» DIRECTIONS FOR THIS TASK:
When you reach the line containing "Contact (258, 15)" in the records below, set it down exactly, together with every later line through the end, but not the pictures.

» Dataset items:
--- START ---

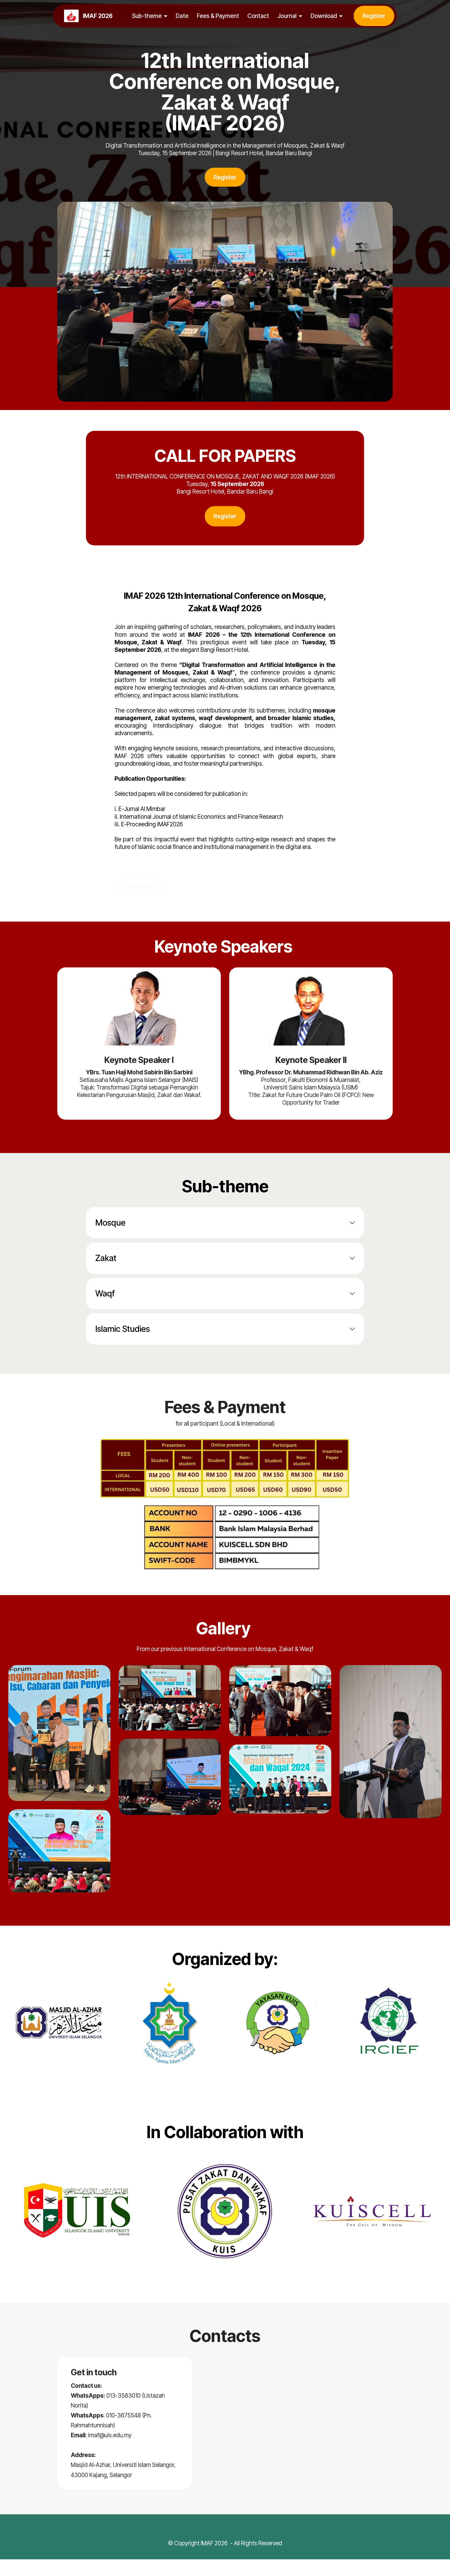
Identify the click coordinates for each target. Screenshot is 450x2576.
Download (324, 15)
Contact (258, 15)
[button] (225, 1223)
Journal (287, 15)
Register (373, 15)
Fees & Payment (218, 15)
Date (182, 15)
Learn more (138, 886)
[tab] (225, 1223)
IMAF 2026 (98, 16)
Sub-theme (147, 15)
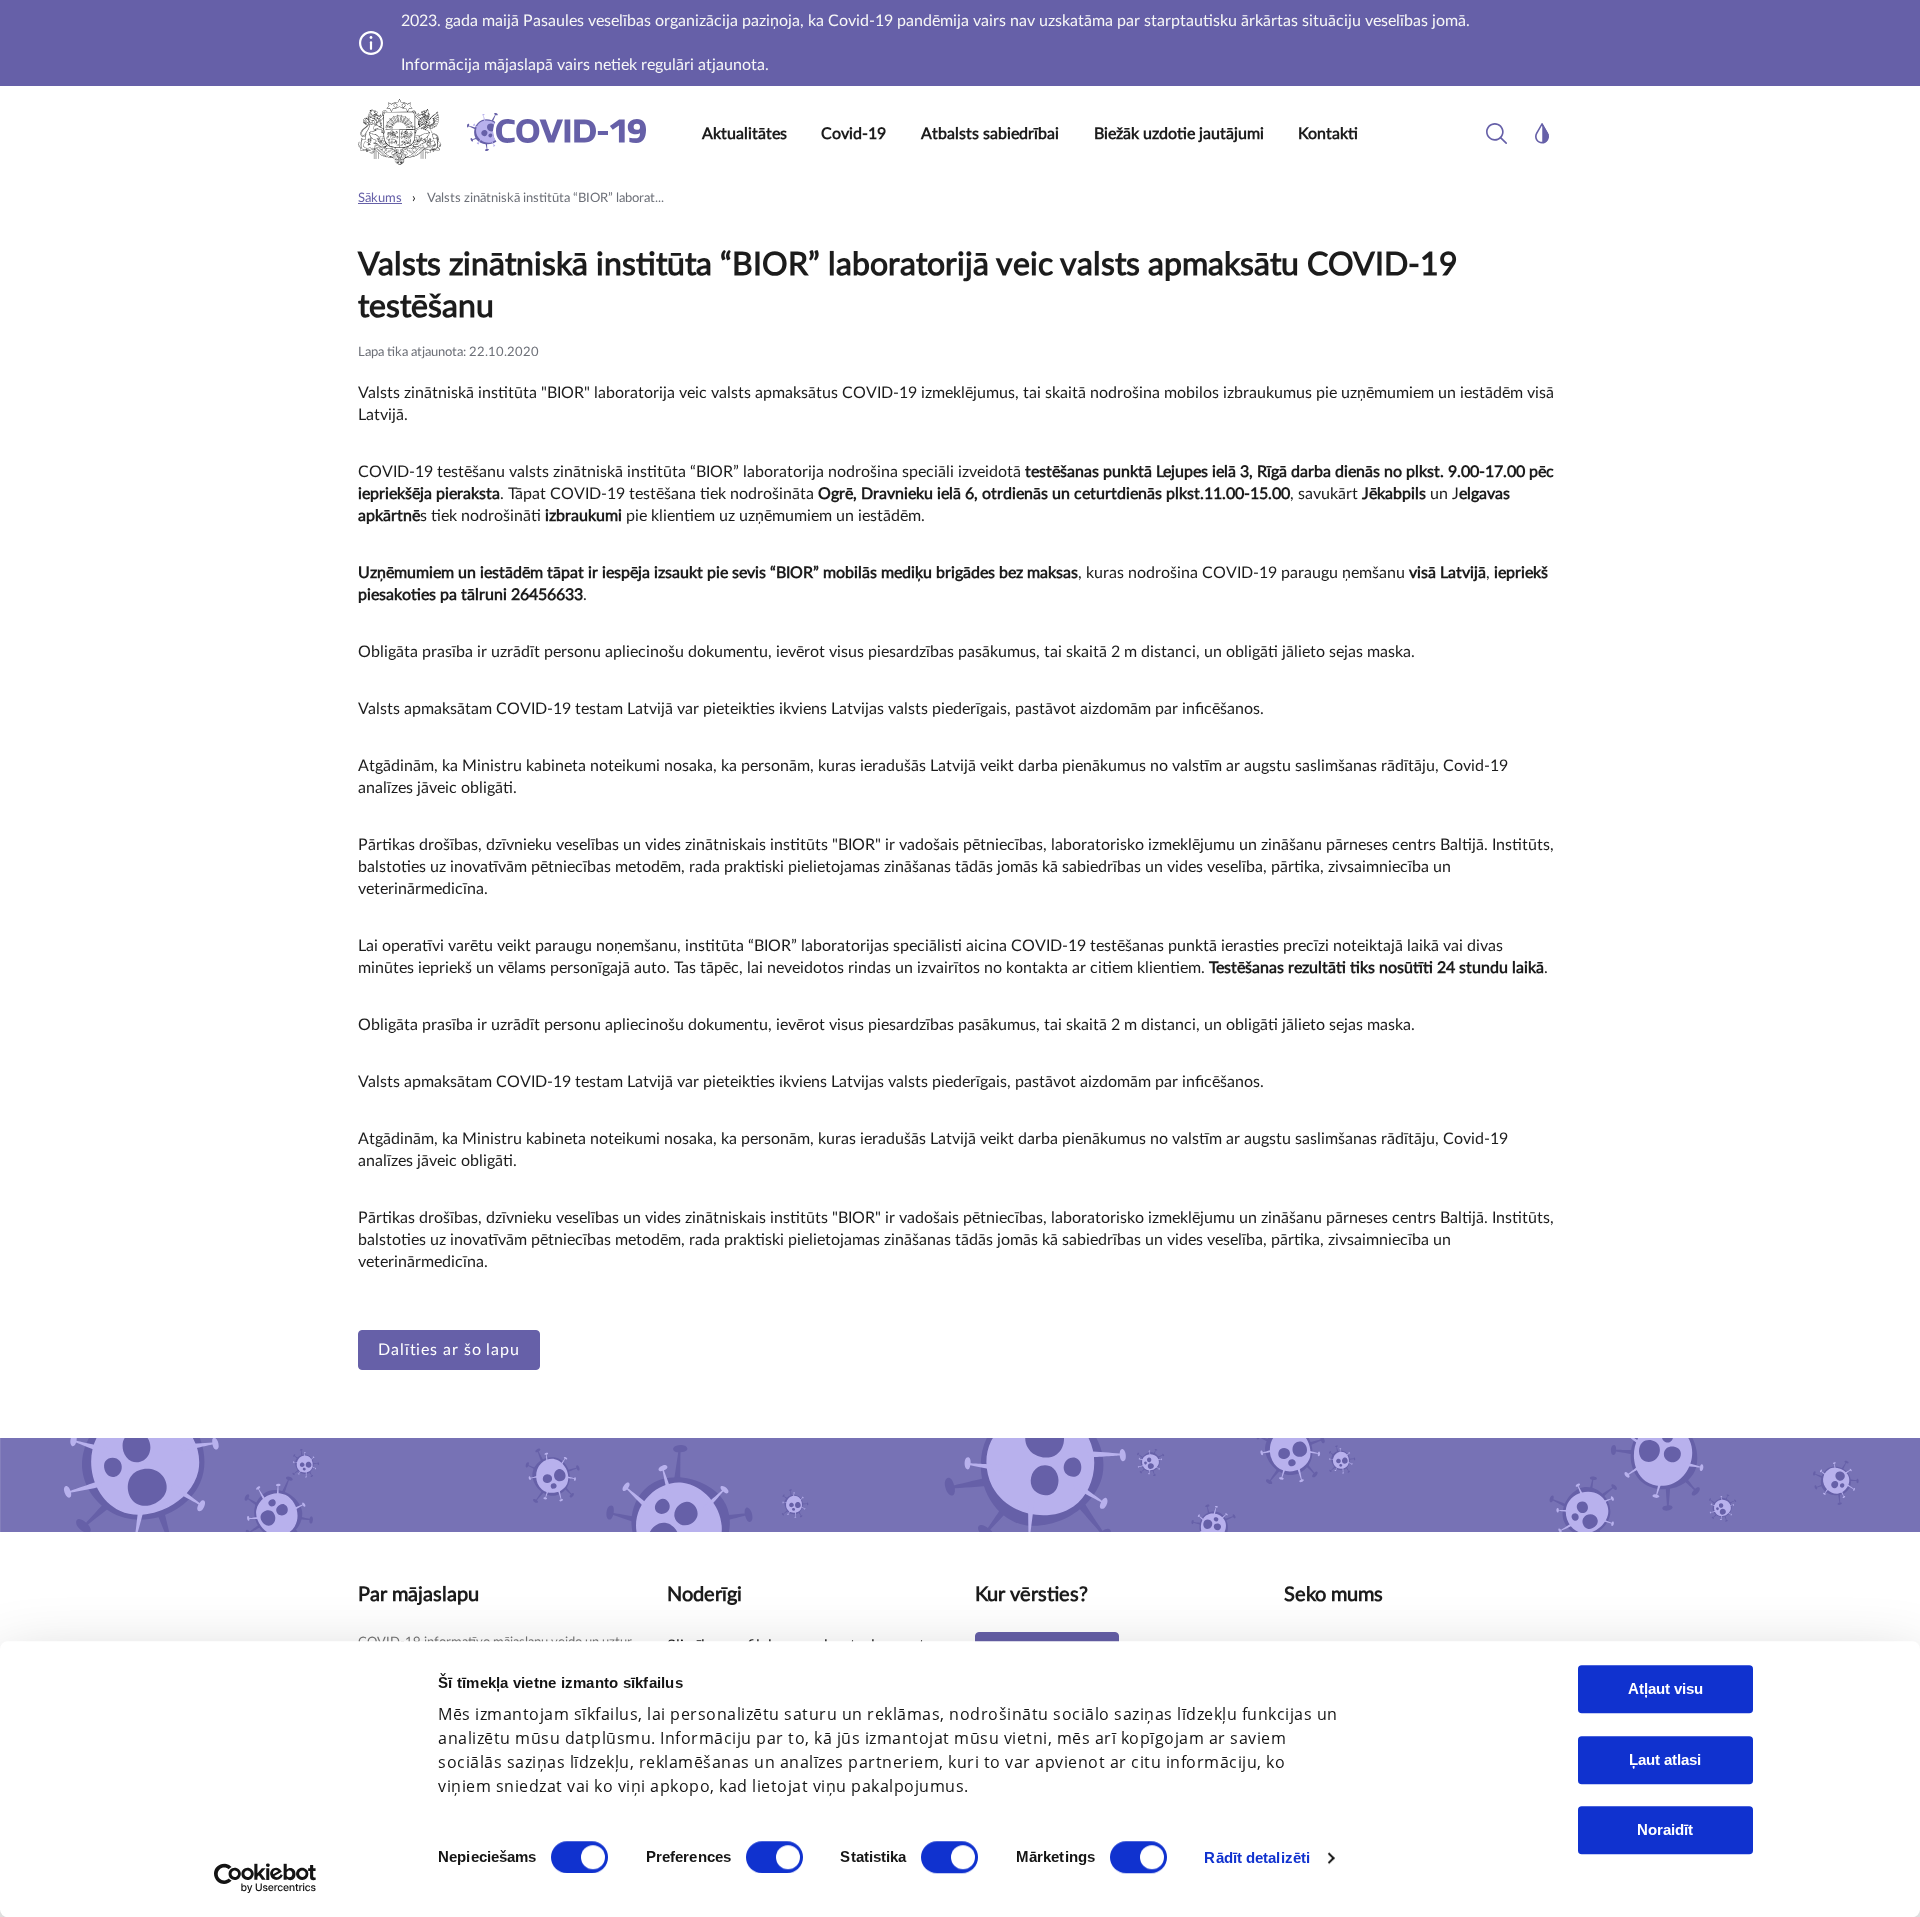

--- END ---

» ANSWER AREA:
Contact (258, 15)
[button] (225, 1223)
Journal (287, 15)
Register (373, 15)
Fees & Payment (218, 15)
Date (182, 15)
Learn more (138, 886)
[tab] (225, 1223)
IMAF 2026 (98, 16)
Sub-theme (147, 15)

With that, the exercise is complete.